*Exercise details*.
Only the text of the entries below should appear in your exact transcription; leave out every picture.

BEGIN Excerpted data

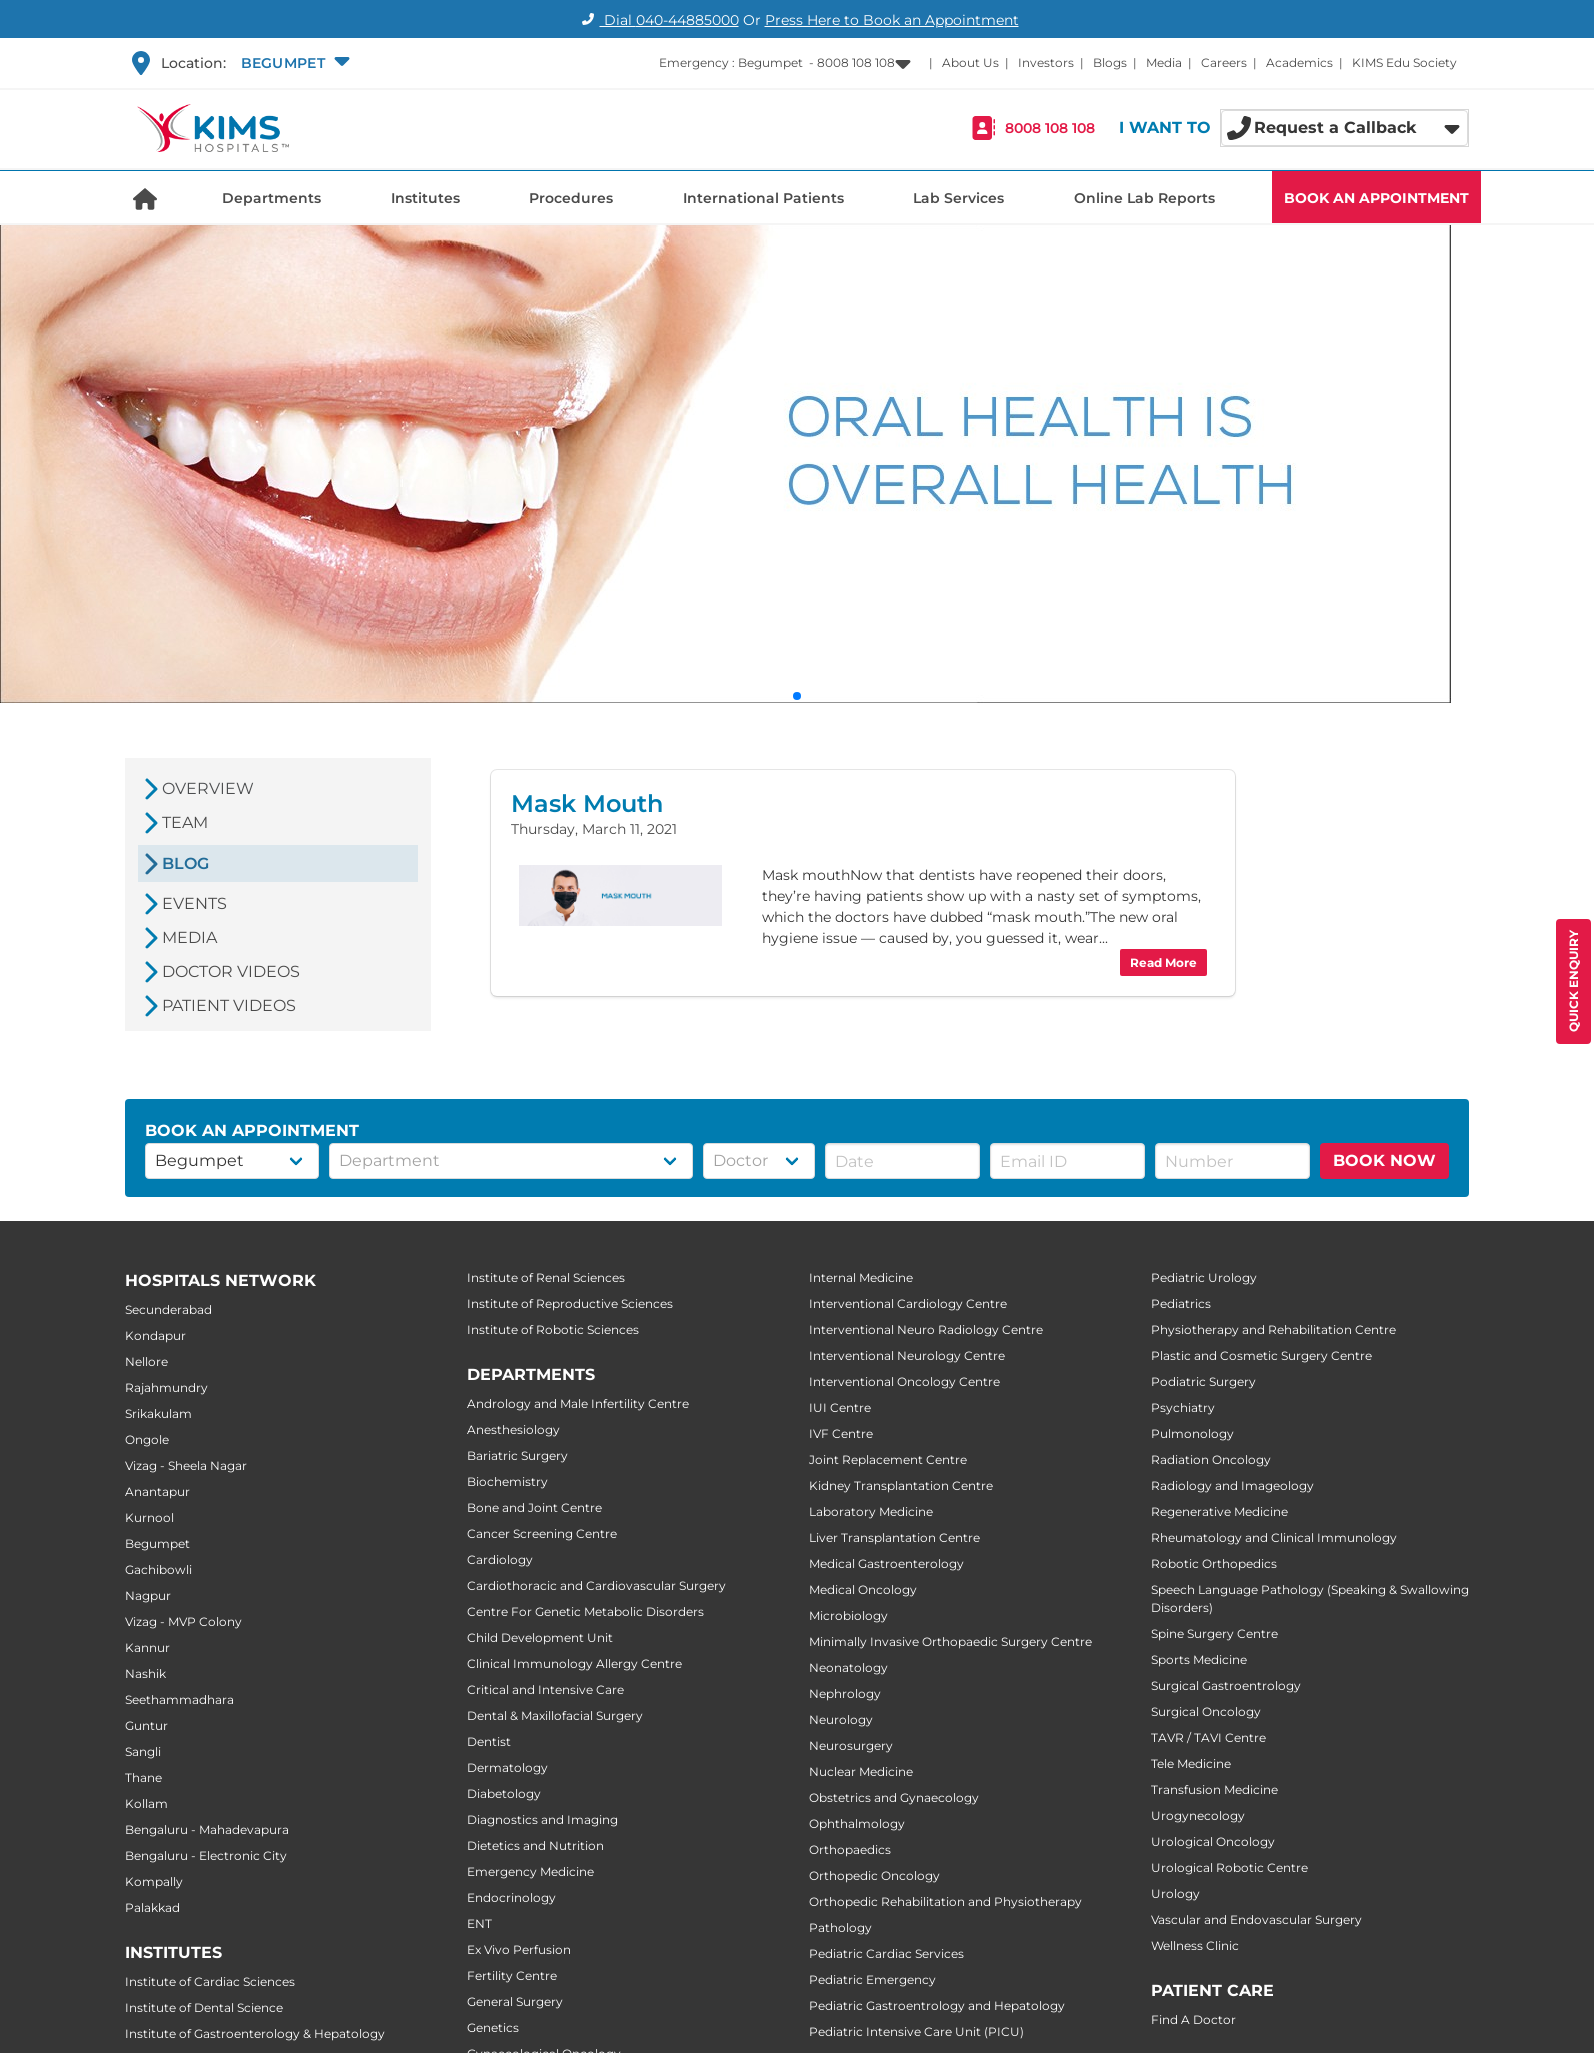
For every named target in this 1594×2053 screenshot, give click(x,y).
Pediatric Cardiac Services (886, 1953)
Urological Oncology (1213, 1841)
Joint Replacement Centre (888, 1459)
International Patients (763, 198)
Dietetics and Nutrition (535, 1845)
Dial (657, 20)
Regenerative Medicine (1219, 1511)
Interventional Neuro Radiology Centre (926, 1329)
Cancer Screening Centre (542, 1533)
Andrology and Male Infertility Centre (578, 1403)
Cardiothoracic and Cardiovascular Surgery (596, 1585)
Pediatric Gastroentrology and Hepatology (937, 2005)
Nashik (145, 1673)
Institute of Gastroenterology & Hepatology (255, 2033)
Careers (1224, 62)
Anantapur (157, 1491)
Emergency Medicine (530, 1871)
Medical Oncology (863, 1589)
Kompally (154, 1881)
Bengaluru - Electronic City (206, 1855)
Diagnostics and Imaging (542, 1819)
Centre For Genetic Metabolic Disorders (585, 1611)
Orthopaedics (850, 1849)
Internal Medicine (861, 1277)
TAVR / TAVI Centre (1208, 1737)
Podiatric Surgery (1203, 1381)
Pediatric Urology (1204, 1277)
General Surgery (515, 2001)
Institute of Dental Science (204, 2007)
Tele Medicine (1191, 1763)
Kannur (147, 1647)
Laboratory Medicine (871, 1511)
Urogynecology (1198, 1815)
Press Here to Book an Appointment (892, 20)
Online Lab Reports (1144, 198)
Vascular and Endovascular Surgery (1256, 1919)
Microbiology (848, 1615)
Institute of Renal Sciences (546, 1277)
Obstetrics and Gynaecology (894, 1797)
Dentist (489, 1741)
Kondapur (155, 1335)
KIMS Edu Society (1404, 62)
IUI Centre (840, 1407)
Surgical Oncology (1206, 1711)
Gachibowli (158, 1569)
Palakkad (152, 1907)
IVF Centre (841, 1433)
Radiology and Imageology (1232, 1485)
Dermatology (507, 1767)
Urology (1175, 1893)
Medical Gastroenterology (886, 1563)
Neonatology (848, 1667)
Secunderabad (168, 1309)
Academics (1299, 62)
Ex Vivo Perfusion (519, 1949)
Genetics (493, 2027)
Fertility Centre (512, 1975)
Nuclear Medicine (861, 1771)
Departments (271, 198)
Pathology (840, 1927)
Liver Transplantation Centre (894, 1537)
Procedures (571, 198)
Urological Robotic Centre (1229, 1867)
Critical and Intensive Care (545, 1689)
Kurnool (149, 1517)
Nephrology (845, 1693)
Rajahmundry (166, 1387)
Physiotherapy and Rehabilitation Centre (1273, 1329)
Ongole (147, 1439)
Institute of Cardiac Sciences (210, 1981)
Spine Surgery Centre (1214, 1633)
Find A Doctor (1193, 2019)
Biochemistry (507, 1481)
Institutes (425, 198)
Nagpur (148, 1595)
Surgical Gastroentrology (1226, 1685)
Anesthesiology (513, 1429)
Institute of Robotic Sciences (553, 1329)
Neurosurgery (851, 1745)
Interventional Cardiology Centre (908, 1303)
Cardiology (500, 1559)
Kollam (146, 1803)
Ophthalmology (857, 1823)
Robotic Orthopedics (1214, 1563)
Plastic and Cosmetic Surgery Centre (1261, 1355)
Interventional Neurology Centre (907, 1355)
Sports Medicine (1199, 1659)
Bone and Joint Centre (534, 1507)
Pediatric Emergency (872, 1979)
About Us (970, 62)
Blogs (1110, 62)
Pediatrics (1181, 1303)
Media (1164, 62)
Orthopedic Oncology (874, 1875)
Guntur (146, 1725)
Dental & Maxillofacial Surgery (555, 1715)
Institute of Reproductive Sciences (570, 1303)
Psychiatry (1183, 1407)
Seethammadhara (179, 1699)
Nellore (146, 1361)
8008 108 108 (1050, 128)
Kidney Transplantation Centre (901, 1485)
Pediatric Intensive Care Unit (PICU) (916, 2031)
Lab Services (958, 198)
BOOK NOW (1384, 1160)
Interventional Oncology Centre (904, 1381)
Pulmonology (1192, 1433)
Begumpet (157, 1543)
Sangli (143, 1751)
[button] (293, 63)
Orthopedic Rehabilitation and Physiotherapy (945, 1901)
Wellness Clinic (1195, 1945)
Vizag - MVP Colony (183, 1621)
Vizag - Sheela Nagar (186, 1465)
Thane (143, 1777)
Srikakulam (158, 1413)
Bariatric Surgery (517, 1455)
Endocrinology (511, 1897)
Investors (1046, 62)
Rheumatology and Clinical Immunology (1274, 1537)
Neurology (841, 1719)
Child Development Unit (540, 1637)
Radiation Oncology (1211, 1459)
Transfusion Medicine (1214, 1789)
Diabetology (504, 1793)
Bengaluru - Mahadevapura (207, 1829)
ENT (479, 1923)
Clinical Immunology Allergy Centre (574, 1663)
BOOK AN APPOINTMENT (1376, 198)
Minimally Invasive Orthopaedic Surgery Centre (950, 1641)
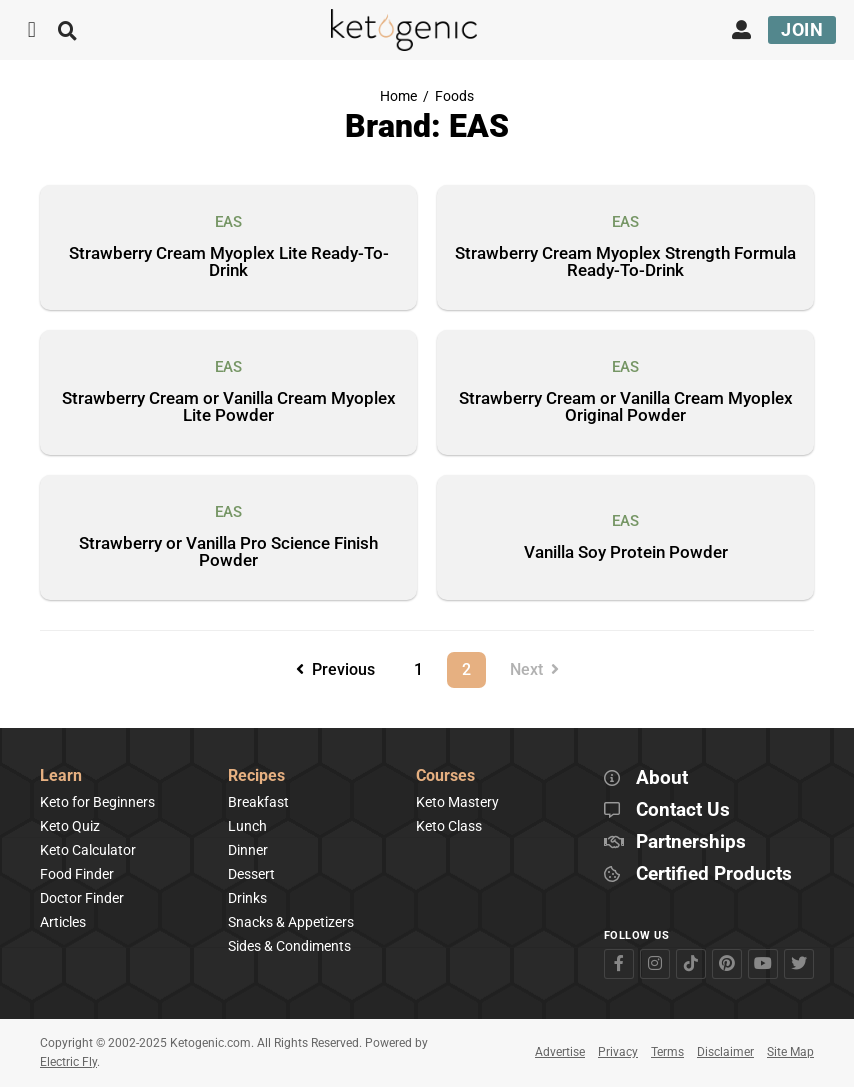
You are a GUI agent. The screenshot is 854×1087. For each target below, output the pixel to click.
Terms (667, 1052)
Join (802, 29)
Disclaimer (725, 1052)
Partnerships (691, 842)
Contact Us (683, 810)
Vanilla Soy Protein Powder (626, 553)
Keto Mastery (457, 802)
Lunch (247, 826)
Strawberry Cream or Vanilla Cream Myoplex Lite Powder (229, 407)
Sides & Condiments (289, 946)
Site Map (790, 1052)
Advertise (560, 1052)
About (662, 778)
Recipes (256, 776)
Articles (63, 922)
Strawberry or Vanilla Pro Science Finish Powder (228, 552)
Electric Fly (68, 1062)
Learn (61, 776)
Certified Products (714, 874)
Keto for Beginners (97, 802)
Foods (454, 96)
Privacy (618, 1052)
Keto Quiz (70, 826)
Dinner (248, 850)
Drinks (247, 898)
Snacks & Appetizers (291, 922)
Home (398, 96)
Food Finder (77, 874)
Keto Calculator (88, 850)
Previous (335, 669)
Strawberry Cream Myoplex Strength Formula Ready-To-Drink (625, 262)
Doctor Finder (82, 898)
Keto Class (449, 826)
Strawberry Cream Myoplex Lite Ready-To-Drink (229, 262)
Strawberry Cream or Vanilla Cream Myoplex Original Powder (626, 407)
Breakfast (258, 802)
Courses (445, 776)
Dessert (251, 874)
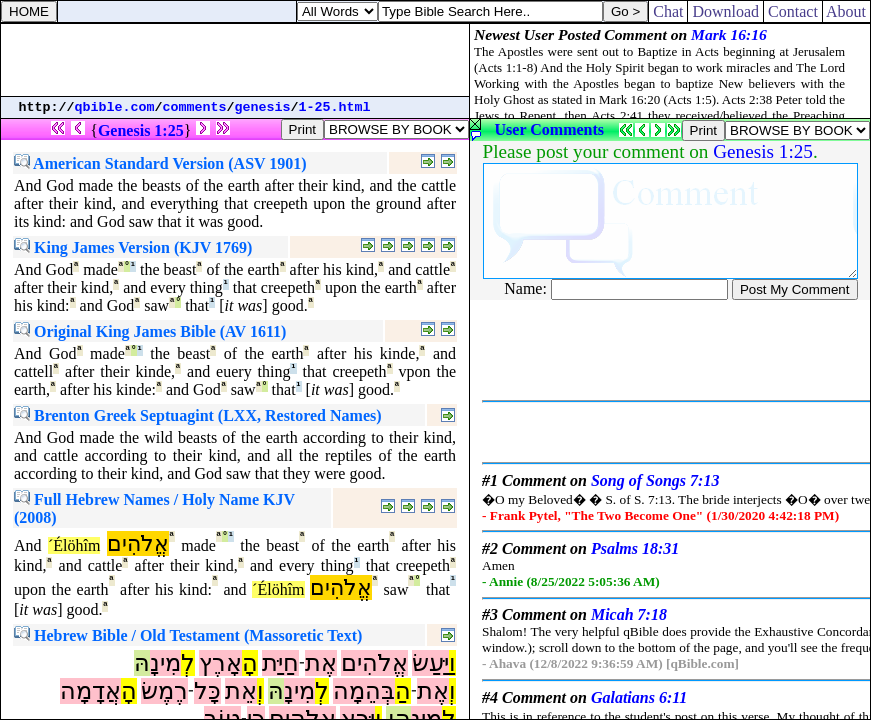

END Excerpted data

*Result*.
For every named target in this 1594×2053 screenshot, give click(x,y).
Pediatric Cardiac Services (886, 1953)
Urological Oncology (1213, 1841)
Joint Replacement Centre (888, 1459)
International Patients (763, 198)
Dietetics and Nutrition (535, 1845)
Dial (657, 20)
Regenerative Medicine (1219, 1511)
Interventional Neuro Radiology Centre (926, 1329)
Cancer Screening Centre (542, 1533)
Andrology and Male Infertility Centre (578, 1403)
Cardiothoracic and Cardiovascular Surgery (596, 1585)
Pediatric Gastroentrology and Hepatology (937, 2005)
Nashik (145, 1673)
Institute of Gastroenterology & Hepatology (255, 2033)
Careers (1224, 62)
Anantapur (157, 1491)
Emergency Medicine (530, 1871)
Medical Oncology (863, 1589)
Kompally (154, 1881)
Bengaluru - Electronic City (206, 1855)
Diagnostics and Imaging (542, 1819)
Centre For Genetic Metabolic Disorders (585, 1611)
Orthopaedics (850, 1849)
Internal Medicine (861, 1277)
TAVR / TAVI Centre (1208, 1737)
Podiatric Surgery (1203, 1381)
Pediatric Urology (1204, 1277)
General Surgery (515, 2001)
Institute of Dental Science (204, 2007)
Tele Medicine (1191, 1763)
Kannur (147, 1647)
Laboratory Medicine (871, 1511)
Urogynecology (1198, 1815)
Press Here to Book an Appointment (892, 20)
Online Lab Reports (1144, 198)
Vascular and Endovascular Surgery (1256, 1919)
Microbiology (848, 1615)
Institute of Renal Sciences (546, 1277)
Obstetrics and Gynaecology (894, 1797)
Dentist (489, 1741)
Kondapur (155, 1335)
KIMS Edu Society (1404, 62)
IUI Centre (840, 1407)
Surgical Oncology (1206, 1711)
Gachibowli (158, 1569)
Palakkad (152, 1907)
IVF Centre (841, 1433)
Radiology and Imageology (1232, 1485)
Dermatology (507, 1767)
Urology (1175, 1893)
Medical Gastroenterology (886, 1563)
Neonatology (848, 1667)
Secunderabad (168, 1309)
Academics (1299, 62)
Ex Vivo Perfusion (519, 1949)
Genetics (493, 2027)
Fertility Centre (512, 1975)
Nuclear Medicine (861, 1771)
Departments (271, 198)
Pathology (840, 1927)
Liver Transplantation Centre (894, 1537)
Procedures (571, 198)
Urological Robotic Centre (1229, 1867)
Critical and Intensive Care (545, 1689)
Kurnool (149, 1517)
Nephrology (845, 1693)
Rajahmundry (166, 1387)
Physiotherapy and Rehabilitation Centre (1273, 1329)
Ongole (147, 1439)
Institute of Cardiac Sciences (210, 1981)
Spine Surgery Centre (1214, 1633)
Find A Doctor (1193, 2019)
Biochemistry (507, 1481)
Institutes (425, 198)
Nagpur (148, 1595)
Surgical Gastroentrology (1226, 1685)
Anesthesiology (513, 1429)
Institute of Robotic Sciences (553, 1329)
Neurosurgery (851, 1745)
Interventional Cardiology Centre (908, 1303)
Cardiology (500, 1559)
Kollam (146, 1803)
Ophthalmology (857, 1823)
Robotic Orthopedics (1214, 1563)
Plastic and Cosmetic Surgery Centre (1261, 1355)
Interventional Neurology Centre (907, 1355)
Sports Medicine (1199, 1659)
Bone and Joint Centre (534, 1507)
Pediatric Emergency (872, 1979)
About Us (970, 62)
Blogs (1110, 62)
Pediatrics (1181, 1303)
Media (1164, 62)
Orthopedic Oncology (874, 1875)
Guntur (146, 1725)
Dental & Maxillofacial Surgery (555, 1715)
Institute of Reproductive Sciences (570, 1303)
Psychiatry (1183, 1407)
Seethammadhara (179, 1699)
Nellore (146, 1361)
8008 108 108 (1050, 128)
Kidney Transplantation Centre (901, 1485)
Pediatric Intensive Care Unit (PICU) (916, 2031)
Lab Services (958, 198)
BOOK NOW (1384, 1160)
Interventional Oncology Centre (904, 1381)
Pulmonology (1192, 1433)
Begumpet (157, 1543)
Sangli (143, 1751)
[button] (293, 63)
Orthopedic Rehabilitation and Physiotherapy (945, 1901)
Wellness Clinic (1195, 1945)
Vizag - MVP Colony (183, 1621)
Vizag - Sheela Nagar (186, 1465)
Thane (143, 1777)
Srikakulam (158, 1413)
Bariatric Surgery (517, 1455)
Endocrinology (511, 1897)
Investors (1046, 62)
Rheumatology and Clinical Immunology (1274, 1537)
Neurology (841, 1719)
Child Development Unit (540, 1637)
Radiation Oncology (1211, 1459)
Transfusion Medicine (1214, 1789)
Diabetology (504, 1793)
Bengaluru - Mahadevapura (207, 1829)
ENT (479, 1923)
Clinical Immunology Allergy Centre (574, 1663)
BOOK AN APPOINTMENT (1376, 198)
Minimally Invasive Orthopaedic Surgery Centre (950, 1641)
You are a GUI agent. The screenshot is 854×1087. For each target below, output the pixel to click.
Terms (667, 1052)
Join (802, 29)
Disclaimer (725, 1052)
Partnerships (691, 842)
Contact Us (683, 810)
Vanilla Soy Protein Powder (626, 553)
Keto Mastery (457, 802)
Lunch (247, 826)
Strawberry Cream or Vanilla Cream Myoplex Lite Powder (229, 407)
Sides & Condiments (289, 946)
Site Map (790, 1052)
Advertise (560, 1052)
About (662, 778)
Recipes (256, 776)
Articles (63, 922)
Strawberry or Vanilla Pro Science Finish Powder (228, 552)
Electric Fly (68, 1062)
Learn (61, 776)
Certified Products (714, 874)
Keto for Beginners (97, 802)
Foods (454, 96)
Privacy (618, 1052)
Keto Quiz (70, 826)
Dinner (248, 850)
Drinks (247, 898)
Snacks & Appetizers (291, 922)
Home (398, 96)
Food Finder (77, 874)
Keto Calculator (88, 850)
Previous (335, 669)
Strawberry Cream Myoplex Strength Formula Ready-To-Drink (625, 262)
Doctor Finder (82, 898)
Keto Class (449, 826)
Strawberry Cream Myoplex Lite Ready-To-Drink (229, 262)
Strawberry Cream or Vanilla Cream Myoplex Original Powder (626, 407)
Breakfast (258, 802)
Courses (445, 776)
Dessert (251, 874)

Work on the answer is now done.